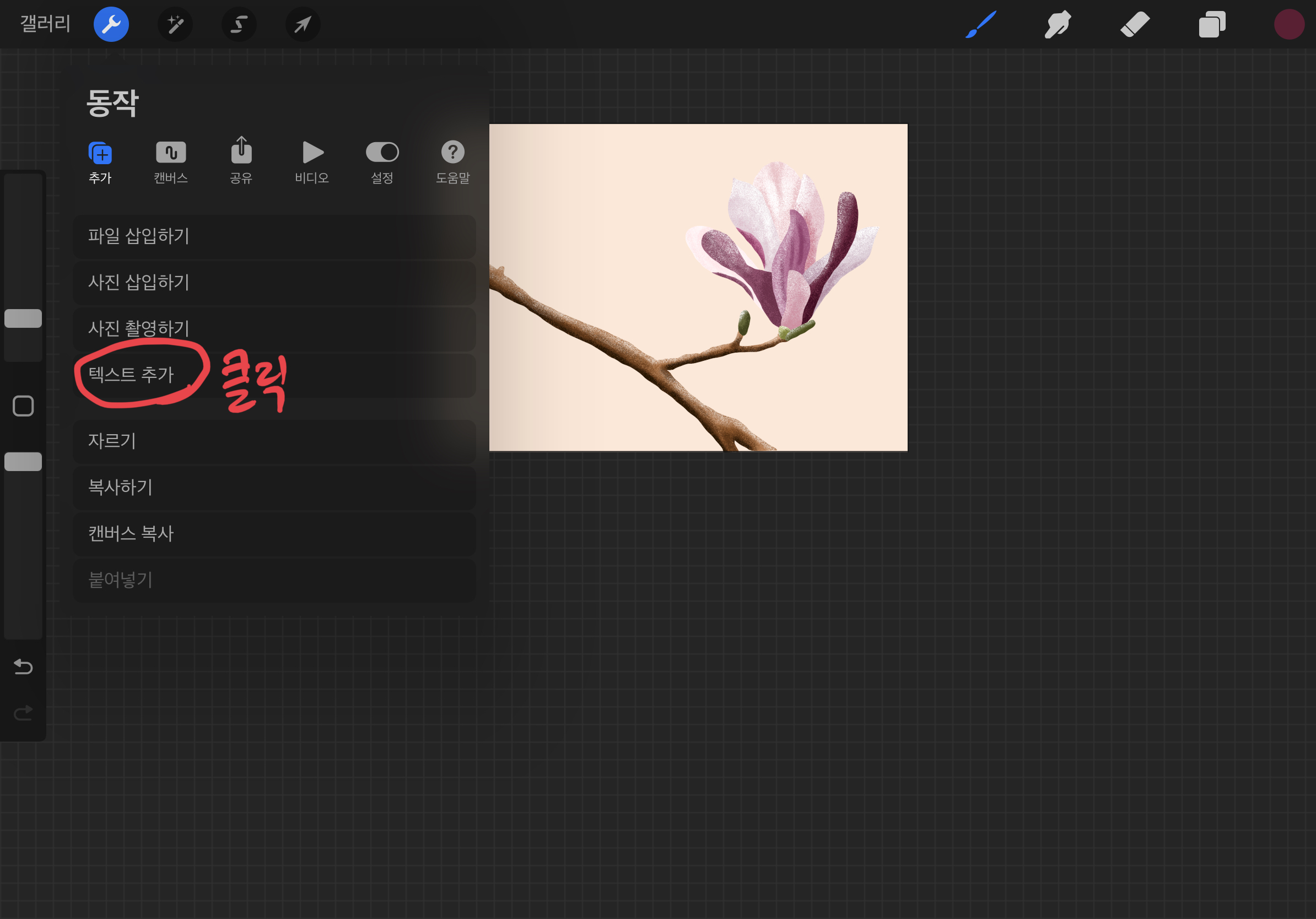1316x919 pixels.
Task: Open the Actions wrench menu
Action: (x=111, y=24)
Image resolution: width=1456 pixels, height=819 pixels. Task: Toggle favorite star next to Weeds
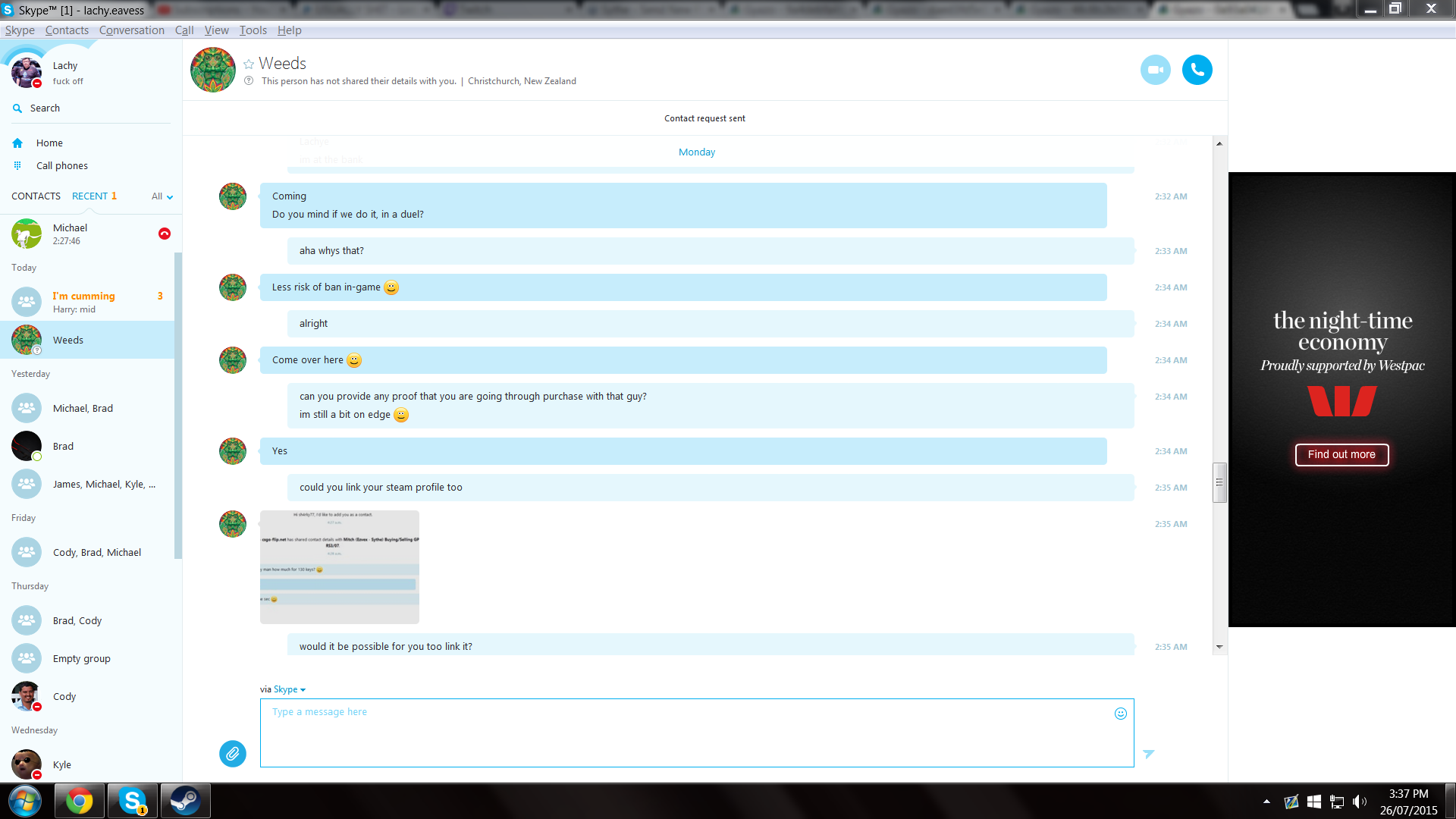249,64
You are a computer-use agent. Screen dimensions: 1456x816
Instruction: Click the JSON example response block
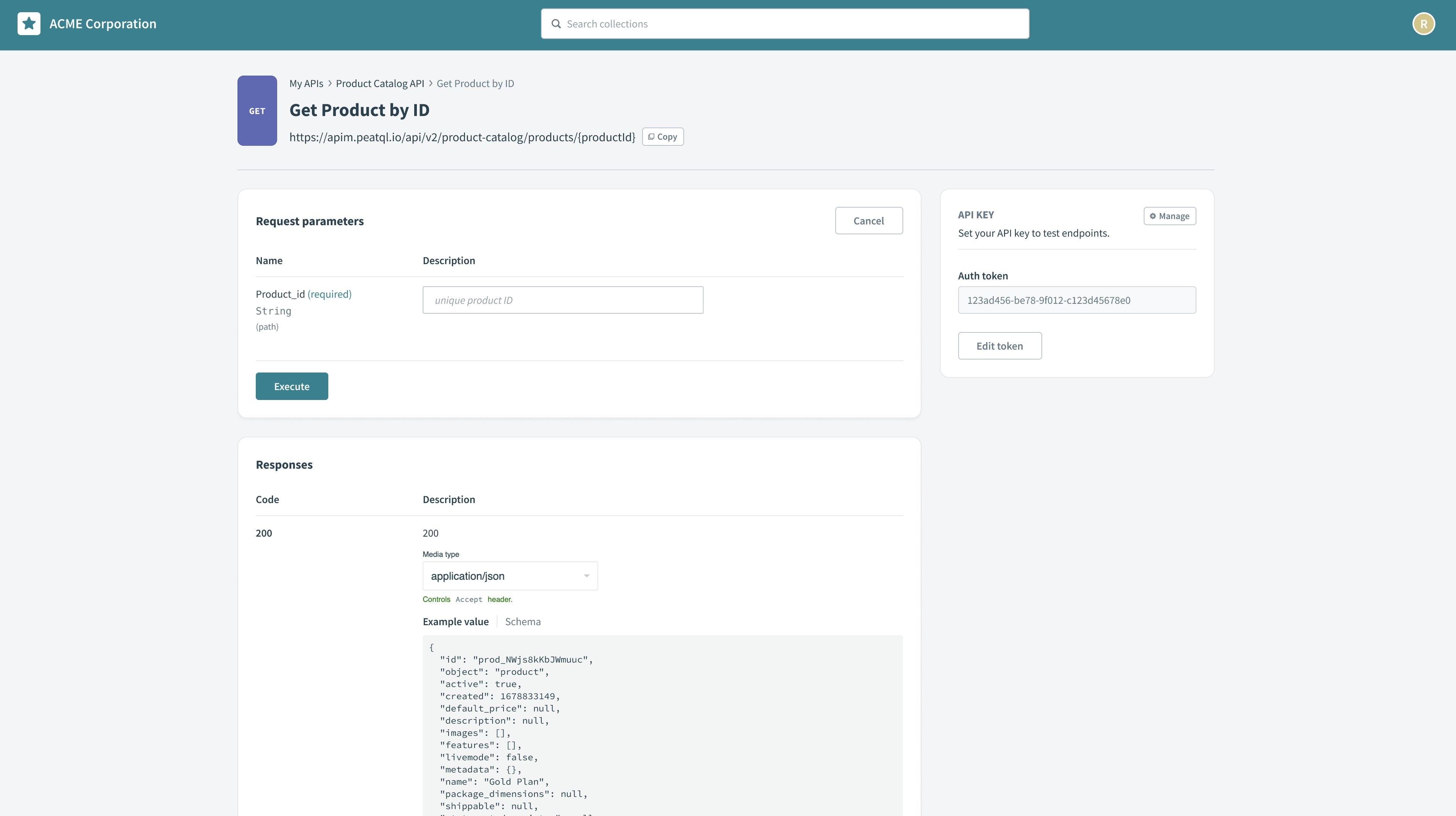(662, 729)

Problem requirements
Every line from the one holding "You are a computer-use" to the last line of the listing above, inclusive, must appear exactly as written, and no picture may appear.

Answer box
You are a computer-use agent. Screen dimensions: 1456x816
Instruction: Click the JSON example response block
(662, 729)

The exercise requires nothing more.